The Neuroscience of Expectations

It is important to recognize that different expectations lead to different activations in the brain.   From a neuroscientific perspective expecting a future outcome involves several brain mechanisms aimed at preparing the body for an up-coming future event (Benedetti, 2009; Scott, Stohler, Egnatuk, Wang, Koeppe, & Zubieta, 2007).  As an example, the expectation of a future positive outcome may lessen anxiety and / or activate brain circuits that are involved with reward mechanisms. The reward mechanisms are mediated by specific neuronal circuits that link motor, cognitive, and emotional responses.  These mechanisms are typically studied in the context of natural rewards.   However, a negative expectation may lead to increases in anxiety, and activation of brain areas involved with negative experiences.  It follows, that different expectations related to food may lead to different brain activity, thus affecting outcomes (responses / reactions).  
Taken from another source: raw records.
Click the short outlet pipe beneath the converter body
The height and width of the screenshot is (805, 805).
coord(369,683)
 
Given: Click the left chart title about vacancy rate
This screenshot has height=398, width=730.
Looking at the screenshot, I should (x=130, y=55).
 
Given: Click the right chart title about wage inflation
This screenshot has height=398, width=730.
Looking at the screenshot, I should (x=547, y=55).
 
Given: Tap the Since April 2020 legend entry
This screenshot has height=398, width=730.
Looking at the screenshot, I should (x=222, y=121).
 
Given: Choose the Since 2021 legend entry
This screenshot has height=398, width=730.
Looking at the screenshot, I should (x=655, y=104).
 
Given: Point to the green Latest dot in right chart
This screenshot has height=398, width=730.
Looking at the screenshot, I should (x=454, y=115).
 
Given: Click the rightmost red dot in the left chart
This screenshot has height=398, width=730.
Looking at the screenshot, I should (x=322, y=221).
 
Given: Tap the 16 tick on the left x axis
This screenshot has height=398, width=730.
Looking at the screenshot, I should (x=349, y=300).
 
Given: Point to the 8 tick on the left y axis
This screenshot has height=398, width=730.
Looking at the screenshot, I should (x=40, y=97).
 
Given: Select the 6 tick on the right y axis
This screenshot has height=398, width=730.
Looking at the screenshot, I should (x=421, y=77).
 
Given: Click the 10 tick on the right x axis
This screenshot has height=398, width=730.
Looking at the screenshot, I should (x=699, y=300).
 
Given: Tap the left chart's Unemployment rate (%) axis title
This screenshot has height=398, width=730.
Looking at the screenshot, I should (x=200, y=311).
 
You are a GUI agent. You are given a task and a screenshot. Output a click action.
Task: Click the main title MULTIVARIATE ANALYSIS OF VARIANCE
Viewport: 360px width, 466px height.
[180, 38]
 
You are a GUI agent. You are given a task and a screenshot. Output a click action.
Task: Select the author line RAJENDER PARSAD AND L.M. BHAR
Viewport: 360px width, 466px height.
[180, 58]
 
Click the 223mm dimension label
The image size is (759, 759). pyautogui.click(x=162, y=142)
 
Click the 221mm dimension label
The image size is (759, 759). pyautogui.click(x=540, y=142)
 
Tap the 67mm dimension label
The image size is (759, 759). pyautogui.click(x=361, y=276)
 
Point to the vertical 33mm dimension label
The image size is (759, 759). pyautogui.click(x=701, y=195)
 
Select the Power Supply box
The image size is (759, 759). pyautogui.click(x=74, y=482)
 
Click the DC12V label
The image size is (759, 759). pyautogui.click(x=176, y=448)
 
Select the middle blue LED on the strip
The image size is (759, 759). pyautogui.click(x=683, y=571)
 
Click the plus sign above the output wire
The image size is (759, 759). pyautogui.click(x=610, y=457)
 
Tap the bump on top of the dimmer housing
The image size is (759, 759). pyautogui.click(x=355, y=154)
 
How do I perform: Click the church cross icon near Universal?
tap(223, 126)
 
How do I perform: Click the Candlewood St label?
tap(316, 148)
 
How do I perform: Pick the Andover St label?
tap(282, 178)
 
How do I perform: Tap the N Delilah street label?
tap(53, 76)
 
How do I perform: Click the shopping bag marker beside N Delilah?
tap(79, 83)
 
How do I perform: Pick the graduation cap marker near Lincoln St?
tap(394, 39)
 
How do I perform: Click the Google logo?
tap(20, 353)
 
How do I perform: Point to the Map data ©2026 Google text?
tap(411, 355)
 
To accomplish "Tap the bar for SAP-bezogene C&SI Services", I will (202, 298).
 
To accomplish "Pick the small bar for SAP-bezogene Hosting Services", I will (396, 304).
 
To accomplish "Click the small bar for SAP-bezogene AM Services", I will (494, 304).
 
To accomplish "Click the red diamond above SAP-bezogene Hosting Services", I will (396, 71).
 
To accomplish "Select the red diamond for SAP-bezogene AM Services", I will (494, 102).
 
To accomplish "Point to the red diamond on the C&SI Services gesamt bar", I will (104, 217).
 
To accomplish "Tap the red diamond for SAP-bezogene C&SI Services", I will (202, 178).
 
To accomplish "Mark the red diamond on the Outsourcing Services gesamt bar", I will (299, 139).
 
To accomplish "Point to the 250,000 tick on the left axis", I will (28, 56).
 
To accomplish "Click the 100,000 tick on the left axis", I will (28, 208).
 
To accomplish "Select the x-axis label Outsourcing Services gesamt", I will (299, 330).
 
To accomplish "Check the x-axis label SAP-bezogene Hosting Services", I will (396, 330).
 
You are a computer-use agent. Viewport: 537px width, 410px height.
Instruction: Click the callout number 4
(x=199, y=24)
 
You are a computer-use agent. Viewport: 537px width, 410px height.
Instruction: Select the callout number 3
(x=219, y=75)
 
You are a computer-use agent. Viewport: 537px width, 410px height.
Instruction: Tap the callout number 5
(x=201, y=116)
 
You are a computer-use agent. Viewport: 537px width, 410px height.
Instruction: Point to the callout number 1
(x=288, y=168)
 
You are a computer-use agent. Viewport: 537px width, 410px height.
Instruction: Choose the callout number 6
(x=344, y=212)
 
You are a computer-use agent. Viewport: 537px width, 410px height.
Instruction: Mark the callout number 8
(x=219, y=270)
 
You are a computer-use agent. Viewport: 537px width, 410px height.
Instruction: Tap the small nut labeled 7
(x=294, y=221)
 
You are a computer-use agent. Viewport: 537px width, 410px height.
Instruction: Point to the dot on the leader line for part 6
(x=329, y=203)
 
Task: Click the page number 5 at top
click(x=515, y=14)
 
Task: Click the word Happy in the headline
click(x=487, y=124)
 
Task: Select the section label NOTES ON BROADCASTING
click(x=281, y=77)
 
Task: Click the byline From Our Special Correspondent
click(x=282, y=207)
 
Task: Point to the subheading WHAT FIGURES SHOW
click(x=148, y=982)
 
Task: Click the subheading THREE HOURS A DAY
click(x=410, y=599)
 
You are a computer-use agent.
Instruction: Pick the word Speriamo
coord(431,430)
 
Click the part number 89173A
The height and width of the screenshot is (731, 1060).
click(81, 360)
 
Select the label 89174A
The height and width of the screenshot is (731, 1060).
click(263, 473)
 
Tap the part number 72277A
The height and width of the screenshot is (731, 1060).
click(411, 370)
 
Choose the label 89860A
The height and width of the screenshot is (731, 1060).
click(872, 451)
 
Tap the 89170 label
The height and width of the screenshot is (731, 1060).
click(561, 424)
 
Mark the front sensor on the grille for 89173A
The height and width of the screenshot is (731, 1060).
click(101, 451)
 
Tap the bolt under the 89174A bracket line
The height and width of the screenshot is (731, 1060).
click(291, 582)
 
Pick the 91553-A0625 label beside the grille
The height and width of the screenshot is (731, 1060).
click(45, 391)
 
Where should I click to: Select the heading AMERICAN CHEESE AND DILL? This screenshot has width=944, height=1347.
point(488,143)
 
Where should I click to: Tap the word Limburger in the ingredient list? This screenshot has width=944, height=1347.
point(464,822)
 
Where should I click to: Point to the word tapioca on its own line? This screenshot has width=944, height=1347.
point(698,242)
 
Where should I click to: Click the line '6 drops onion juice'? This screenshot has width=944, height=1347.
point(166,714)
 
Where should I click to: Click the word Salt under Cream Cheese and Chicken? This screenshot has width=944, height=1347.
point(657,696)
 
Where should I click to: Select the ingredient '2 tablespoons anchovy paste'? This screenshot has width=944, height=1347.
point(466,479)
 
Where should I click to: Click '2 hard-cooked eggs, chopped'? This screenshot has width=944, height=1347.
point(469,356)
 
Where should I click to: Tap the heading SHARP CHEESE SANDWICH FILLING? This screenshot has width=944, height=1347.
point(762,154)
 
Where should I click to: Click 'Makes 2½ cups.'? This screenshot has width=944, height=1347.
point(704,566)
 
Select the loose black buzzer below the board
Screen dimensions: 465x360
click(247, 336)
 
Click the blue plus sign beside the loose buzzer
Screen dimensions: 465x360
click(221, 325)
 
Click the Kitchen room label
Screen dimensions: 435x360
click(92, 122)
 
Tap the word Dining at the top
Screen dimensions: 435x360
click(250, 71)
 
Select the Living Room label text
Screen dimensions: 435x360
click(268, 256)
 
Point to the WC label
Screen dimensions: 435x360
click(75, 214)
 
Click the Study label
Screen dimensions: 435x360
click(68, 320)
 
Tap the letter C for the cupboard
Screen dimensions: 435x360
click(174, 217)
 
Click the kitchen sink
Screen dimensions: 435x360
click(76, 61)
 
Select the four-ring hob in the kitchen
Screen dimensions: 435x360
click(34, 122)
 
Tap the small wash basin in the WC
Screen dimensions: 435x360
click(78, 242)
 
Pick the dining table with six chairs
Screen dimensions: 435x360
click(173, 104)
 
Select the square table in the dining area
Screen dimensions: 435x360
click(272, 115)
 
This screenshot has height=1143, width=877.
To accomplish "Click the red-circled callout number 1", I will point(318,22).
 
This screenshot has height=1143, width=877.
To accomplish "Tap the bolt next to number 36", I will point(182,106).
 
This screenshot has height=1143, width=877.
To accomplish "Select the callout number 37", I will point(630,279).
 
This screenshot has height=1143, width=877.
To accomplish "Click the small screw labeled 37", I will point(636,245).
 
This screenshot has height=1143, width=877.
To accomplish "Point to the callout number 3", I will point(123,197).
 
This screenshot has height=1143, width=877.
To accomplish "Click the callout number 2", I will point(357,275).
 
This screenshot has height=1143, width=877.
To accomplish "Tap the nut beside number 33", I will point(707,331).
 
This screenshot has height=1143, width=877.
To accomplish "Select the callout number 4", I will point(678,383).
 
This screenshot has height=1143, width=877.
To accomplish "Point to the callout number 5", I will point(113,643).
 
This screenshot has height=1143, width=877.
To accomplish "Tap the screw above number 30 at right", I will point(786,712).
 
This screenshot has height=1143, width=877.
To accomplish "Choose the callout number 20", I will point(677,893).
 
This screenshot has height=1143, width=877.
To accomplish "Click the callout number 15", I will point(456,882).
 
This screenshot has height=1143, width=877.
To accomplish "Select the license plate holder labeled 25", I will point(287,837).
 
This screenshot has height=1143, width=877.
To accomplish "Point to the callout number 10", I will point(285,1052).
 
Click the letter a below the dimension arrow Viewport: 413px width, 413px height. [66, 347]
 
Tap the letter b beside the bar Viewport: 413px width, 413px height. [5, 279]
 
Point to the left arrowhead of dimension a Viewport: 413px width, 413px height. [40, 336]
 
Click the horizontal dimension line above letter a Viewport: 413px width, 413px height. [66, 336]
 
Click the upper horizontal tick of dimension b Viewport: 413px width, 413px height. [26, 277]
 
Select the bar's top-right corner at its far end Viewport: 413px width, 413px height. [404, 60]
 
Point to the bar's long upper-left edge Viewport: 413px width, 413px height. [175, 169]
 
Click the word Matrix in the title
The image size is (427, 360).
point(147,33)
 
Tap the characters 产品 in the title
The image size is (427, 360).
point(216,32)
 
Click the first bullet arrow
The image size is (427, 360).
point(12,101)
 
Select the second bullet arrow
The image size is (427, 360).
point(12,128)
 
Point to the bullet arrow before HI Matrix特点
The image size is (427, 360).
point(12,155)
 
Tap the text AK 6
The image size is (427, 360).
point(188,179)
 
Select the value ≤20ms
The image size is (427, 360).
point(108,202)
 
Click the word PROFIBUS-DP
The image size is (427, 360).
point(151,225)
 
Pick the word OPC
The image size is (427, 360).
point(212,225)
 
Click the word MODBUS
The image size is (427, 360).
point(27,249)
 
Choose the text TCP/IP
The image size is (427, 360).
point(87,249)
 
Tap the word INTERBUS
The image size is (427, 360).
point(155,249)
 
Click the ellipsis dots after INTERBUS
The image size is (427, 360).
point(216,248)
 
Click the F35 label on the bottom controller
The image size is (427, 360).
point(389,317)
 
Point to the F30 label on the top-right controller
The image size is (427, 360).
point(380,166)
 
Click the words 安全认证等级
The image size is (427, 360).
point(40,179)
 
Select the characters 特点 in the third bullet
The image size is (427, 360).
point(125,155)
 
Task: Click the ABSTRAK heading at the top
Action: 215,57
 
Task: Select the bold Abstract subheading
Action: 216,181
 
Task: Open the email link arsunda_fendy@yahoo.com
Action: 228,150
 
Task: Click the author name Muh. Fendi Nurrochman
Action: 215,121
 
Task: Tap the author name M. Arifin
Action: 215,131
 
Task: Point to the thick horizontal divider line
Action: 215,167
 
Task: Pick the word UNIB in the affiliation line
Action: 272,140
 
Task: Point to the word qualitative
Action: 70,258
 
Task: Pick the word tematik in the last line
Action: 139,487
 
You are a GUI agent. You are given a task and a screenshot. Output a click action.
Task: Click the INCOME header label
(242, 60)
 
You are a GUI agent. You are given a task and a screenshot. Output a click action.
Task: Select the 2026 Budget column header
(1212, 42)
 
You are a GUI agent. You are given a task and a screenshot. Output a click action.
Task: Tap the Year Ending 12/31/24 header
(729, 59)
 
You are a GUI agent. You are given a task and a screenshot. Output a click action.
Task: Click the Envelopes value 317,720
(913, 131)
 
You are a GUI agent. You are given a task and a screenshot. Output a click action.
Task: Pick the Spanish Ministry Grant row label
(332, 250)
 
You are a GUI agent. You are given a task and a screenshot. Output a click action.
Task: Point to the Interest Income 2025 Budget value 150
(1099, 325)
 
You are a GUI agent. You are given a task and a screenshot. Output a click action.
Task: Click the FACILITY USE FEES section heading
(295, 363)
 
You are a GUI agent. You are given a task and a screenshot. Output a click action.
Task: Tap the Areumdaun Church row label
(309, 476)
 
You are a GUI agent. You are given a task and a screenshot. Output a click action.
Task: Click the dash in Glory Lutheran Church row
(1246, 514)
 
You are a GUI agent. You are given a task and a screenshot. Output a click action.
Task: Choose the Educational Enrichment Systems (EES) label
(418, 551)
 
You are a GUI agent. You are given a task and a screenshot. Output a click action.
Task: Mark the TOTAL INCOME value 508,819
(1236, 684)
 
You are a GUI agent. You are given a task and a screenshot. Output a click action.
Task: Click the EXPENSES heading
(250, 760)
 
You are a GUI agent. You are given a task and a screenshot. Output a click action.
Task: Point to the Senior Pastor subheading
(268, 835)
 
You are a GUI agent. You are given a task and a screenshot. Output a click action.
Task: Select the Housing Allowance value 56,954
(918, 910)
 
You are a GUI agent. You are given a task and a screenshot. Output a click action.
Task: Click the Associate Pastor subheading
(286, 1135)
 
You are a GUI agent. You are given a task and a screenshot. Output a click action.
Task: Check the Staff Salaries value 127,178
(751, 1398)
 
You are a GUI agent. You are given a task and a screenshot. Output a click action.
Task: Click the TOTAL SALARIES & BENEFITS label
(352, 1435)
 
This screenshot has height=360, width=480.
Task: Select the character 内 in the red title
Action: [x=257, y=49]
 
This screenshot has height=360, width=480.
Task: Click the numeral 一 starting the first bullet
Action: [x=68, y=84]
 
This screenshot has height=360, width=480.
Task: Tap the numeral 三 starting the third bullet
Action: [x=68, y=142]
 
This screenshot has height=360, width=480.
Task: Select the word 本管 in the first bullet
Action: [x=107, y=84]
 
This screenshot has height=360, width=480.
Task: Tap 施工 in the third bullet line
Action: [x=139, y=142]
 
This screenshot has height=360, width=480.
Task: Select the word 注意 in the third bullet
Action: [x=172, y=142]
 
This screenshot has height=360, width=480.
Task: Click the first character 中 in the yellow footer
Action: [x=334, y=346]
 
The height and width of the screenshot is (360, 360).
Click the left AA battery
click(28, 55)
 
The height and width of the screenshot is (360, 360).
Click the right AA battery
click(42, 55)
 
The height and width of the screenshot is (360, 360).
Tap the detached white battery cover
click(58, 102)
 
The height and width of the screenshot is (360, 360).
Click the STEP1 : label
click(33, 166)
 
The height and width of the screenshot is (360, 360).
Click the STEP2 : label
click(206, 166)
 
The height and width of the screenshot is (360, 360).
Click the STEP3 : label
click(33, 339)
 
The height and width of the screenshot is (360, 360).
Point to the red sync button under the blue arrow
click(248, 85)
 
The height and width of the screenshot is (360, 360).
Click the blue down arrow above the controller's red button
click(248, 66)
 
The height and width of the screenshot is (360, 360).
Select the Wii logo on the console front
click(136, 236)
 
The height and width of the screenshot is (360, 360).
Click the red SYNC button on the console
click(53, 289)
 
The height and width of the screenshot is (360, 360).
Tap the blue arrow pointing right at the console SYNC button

Scott et al. (2007) examined the role of the nucleus accumbens (NAC), a region of the brain involved with reward expectation, in the formation of expectancy effects (placebo effects).   Using functional molecular imaging, activation of NAC dopamine (DA) release was observed during placebo administration and related to its anticipated effects and placebo effect development. In additional functional MRI studies, the expectation of monetary gain increased NAC synaptic activity proportional to placebo- induced DA release.  This research demonstrates strong support for the magnitude of expectation in relation to brain reward mechanisms.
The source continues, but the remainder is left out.